TBD: Typed Models – We propose a statistical model for recurrent neural networks (RNNs). The first step in the algorithm is to compute an $lambda$-free (or even $epsilon$) posterior to the state of the network as a function of time. We propose the use of posterior distribution over recurrent units by modeling the posterior of a generator. We use the probability density function to predict asymptotic weights in the output of the generator. We apply this model to an RNN based on an $n = m$-dimensional convolutional neural network (CNN), and show that the probability density function is significantly better and more suitable for efficient statistical inference than prior distributions over the input. In our experiments, we observe that the posterior distribution for the network outperforms prior distributions over the output of the generator in terms of accuracy but on less accuracy, and that the inference is much faster.

In this paper, we propose a fully efficient and robust deep learning algorithm for unsupervised text classification.
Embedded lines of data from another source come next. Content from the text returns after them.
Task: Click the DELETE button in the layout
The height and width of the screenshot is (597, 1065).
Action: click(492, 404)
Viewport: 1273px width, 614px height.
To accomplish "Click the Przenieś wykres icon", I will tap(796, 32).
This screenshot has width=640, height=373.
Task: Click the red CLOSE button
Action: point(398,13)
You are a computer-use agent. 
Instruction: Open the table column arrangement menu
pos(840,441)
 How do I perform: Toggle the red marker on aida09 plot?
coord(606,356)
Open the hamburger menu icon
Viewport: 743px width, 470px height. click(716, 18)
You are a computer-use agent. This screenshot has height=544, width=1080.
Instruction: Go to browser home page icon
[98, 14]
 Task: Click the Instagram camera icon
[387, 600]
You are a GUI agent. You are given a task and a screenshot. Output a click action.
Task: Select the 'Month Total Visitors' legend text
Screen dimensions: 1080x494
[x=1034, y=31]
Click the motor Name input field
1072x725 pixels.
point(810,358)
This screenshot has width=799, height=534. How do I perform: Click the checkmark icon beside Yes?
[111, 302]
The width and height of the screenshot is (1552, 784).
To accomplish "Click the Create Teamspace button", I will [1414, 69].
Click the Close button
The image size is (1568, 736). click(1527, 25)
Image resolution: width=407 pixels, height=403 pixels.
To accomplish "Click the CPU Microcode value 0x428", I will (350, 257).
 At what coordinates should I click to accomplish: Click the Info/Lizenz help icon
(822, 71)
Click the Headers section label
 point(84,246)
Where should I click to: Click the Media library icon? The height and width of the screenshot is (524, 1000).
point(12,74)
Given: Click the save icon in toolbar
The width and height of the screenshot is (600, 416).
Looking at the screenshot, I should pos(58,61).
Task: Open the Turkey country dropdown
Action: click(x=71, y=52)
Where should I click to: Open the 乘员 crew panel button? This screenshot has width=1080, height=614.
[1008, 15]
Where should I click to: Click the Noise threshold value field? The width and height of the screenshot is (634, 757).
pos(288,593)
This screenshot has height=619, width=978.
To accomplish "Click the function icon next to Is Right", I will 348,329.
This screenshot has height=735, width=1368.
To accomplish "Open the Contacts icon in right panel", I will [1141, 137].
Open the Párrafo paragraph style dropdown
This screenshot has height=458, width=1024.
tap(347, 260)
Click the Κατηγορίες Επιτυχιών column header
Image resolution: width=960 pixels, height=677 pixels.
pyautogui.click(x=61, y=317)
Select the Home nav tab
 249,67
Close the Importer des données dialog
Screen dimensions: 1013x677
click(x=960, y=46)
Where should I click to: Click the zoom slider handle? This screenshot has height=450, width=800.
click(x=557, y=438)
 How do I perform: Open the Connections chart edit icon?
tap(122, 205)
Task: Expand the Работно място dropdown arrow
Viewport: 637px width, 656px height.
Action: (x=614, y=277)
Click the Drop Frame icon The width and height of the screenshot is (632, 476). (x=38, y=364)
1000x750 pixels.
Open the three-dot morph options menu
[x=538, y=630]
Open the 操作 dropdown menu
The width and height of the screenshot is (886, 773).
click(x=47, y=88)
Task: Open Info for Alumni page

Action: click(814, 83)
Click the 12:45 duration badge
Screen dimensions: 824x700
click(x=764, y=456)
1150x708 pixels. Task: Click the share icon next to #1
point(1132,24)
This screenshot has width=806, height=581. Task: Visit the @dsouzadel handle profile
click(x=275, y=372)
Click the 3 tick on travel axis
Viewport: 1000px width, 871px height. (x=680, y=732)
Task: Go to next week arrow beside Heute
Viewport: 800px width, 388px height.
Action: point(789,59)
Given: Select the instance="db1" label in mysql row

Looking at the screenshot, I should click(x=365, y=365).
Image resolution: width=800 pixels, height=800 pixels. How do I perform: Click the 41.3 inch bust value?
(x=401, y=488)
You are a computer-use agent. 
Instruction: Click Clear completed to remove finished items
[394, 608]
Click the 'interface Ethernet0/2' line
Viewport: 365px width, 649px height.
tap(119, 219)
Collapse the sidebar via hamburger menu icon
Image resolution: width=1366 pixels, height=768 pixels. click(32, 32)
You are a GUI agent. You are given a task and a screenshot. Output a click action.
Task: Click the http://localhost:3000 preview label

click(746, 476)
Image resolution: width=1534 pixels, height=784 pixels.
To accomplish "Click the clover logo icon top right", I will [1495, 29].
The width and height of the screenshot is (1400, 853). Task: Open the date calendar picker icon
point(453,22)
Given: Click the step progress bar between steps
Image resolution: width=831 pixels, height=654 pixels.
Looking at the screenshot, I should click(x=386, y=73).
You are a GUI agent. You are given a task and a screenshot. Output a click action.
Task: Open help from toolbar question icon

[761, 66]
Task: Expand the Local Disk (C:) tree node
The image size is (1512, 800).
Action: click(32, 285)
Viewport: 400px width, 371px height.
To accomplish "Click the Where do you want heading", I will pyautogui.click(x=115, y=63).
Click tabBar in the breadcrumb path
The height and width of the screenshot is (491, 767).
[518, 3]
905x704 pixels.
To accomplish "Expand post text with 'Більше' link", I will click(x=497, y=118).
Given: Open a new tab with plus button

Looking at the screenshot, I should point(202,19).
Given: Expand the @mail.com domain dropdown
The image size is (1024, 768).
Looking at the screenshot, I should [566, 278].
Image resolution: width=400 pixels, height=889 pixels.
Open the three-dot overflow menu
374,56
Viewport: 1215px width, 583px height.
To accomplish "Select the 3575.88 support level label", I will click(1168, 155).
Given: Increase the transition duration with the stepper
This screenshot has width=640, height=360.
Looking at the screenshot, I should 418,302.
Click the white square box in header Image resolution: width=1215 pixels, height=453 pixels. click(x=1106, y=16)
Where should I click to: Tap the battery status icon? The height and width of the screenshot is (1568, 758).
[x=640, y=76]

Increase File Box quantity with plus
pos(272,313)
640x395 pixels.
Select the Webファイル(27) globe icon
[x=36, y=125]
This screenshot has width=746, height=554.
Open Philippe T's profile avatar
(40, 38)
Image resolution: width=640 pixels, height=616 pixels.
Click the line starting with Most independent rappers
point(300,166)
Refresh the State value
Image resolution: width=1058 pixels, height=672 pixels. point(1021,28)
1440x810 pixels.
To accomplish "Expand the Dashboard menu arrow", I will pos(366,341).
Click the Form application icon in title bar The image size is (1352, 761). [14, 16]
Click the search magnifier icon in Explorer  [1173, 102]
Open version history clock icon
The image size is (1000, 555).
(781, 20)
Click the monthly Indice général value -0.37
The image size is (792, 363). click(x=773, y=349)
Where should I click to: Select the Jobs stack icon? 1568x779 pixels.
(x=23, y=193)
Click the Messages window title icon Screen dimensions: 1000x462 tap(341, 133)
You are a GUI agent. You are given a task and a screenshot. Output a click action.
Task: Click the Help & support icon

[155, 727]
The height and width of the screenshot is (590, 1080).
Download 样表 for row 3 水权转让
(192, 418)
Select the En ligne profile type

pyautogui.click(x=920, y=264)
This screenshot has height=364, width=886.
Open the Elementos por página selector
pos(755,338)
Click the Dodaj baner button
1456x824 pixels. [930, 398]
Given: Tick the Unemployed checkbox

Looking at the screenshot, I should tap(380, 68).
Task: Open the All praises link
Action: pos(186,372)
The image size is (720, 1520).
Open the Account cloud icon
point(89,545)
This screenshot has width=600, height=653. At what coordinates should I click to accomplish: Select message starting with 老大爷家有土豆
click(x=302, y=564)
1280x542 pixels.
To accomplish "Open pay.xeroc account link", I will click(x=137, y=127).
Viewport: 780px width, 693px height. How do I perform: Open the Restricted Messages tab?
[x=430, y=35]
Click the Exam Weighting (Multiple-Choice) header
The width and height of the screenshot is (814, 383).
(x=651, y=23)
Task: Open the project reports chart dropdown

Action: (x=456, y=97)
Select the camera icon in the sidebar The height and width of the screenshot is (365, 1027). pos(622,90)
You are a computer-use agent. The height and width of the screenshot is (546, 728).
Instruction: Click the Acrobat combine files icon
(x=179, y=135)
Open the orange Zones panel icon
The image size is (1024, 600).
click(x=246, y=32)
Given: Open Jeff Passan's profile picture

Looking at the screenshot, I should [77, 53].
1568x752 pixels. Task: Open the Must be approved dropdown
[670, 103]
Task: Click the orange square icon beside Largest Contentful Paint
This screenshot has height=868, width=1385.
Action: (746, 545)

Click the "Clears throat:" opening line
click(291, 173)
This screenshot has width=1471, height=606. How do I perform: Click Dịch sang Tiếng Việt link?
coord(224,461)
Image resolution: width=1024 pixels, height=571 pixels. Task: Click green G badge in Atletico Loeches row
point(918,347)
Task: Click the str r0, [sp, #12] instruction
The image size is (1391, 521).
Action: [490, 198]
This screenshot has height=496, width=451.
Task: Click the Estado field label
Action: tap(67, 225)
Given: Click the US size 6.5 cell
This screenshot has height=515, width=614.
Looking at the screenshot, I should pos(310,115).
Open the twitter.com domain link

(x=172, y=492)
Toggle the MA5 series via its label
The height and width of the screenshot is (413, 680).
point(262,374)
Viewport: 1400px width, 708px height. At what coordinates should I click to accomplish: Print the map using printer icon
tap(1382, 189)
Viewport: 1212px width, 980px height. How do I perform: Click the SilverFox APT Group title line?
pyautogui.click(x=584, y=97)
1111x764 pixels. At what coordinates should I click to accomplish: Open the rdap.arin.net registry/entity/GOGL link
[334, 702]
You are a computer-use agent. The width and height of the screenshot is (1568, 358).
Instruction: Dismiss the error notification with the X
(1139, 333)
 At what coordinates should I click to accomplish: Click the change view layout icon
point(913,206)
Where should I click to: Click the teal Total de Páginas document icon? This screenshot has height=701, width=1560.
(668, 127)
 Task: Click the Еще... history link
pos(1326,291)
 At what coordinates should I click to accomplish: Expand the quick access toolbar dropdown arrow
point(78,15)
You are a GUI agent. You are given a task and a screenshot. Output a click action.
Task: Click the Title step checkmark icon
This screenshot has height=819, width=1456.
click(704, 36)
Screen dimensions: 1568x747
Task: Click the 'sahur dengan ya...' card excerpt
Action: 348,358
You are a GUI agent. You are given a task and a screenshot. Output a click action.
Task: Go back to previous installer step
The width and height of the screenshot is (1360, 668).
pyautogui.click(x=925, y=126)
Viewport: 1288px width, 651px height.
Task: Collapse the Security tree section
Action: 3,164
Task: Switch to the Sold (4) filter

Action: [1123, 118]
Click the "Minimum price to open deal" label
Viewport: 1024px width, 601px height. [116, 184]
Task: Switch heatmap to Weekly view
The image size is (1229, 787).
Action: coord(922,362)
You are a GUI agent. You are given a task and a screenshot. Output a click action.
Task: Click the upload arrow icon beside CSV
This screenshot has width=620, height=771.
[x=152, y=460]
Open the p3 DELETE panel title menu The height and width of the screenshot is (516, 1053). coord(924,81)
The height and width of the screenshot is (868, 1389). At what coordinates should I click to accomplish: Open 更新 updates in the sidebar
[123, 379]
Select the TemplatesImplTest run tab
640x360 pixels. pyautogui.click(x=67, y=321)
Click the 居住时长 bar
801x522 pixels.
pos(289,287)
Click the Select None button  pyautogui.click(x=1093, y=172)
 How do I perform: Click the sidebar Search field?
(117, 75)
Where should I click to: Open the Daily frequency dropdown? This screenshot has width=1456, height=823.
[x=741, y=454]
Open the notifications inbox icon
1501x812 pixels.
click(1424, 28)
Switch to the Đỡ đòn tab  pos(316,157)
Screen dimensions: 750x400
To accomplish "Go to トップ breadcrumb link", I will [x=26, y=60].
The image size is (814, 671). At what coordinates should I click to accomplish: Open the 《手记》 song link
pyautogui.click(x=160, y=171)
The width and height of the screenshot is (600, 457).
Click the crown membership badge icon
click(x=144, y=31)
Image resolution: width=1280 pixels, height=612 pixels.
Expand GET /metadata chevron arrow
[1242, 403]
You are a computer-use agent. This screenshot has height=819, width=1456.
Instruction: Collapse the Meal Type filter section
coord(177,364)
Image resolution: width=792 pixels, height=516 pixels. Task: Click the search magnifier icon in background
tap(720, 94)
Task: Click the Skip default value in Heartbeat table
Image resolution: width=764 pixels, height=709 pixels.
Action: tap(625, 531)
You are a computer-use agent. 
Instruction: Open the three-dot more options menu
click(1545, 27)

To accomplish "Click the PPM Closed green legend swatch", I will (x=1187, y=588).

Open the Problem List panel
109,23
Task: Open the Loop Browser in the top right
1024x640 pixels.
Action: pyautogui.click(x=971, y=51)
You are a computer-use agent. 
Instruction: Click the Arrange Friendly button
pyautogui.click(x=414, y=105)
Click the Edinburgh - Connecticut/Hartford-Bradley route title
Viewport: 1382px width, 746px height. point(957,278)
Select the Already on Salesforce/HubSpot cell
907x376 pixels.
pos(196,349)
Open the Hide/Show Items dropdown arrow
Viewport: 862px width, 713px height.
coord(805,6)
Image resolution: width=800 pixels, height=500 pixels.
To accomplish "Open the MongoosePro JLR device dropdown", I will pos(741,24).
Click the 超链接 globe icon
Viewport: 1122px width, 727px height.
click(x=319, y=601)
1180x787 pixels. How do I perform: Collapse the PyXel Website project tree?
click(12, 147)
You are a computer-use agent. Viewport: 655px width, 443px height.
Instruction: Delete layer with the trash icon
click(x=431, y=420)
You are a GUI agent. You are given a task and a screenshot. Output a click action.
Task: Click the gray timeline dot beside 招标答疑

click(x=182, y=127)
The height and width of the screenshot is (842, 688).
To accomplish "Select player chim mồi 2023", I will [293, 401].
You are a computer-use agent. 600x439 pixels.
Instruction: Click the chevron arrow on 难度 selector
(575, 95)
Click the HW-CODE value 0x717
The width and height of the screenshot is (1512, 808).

The learning is done using a CNN-based model, which uses information to model the semantic relations between text words and classify them. In order to learn the semantic relation between text words and classify them, the CNN-based model must first learn the semantic relationship between word-level and word-level features, which may not be available in both the word embedding and model. As a result, we have to rely on a few different word embedding features, which we call the word-level feature, and a more discriminative one to classify the text word with low-level information. We validate our model on unsupervised Chinese text classification datasets and on publicly available Chinese word graph. The model achieves comparable or comparable accuracy to state-of-the-art baselines for both unsupervised and supervised classification, especially when it is coupled with fast inference.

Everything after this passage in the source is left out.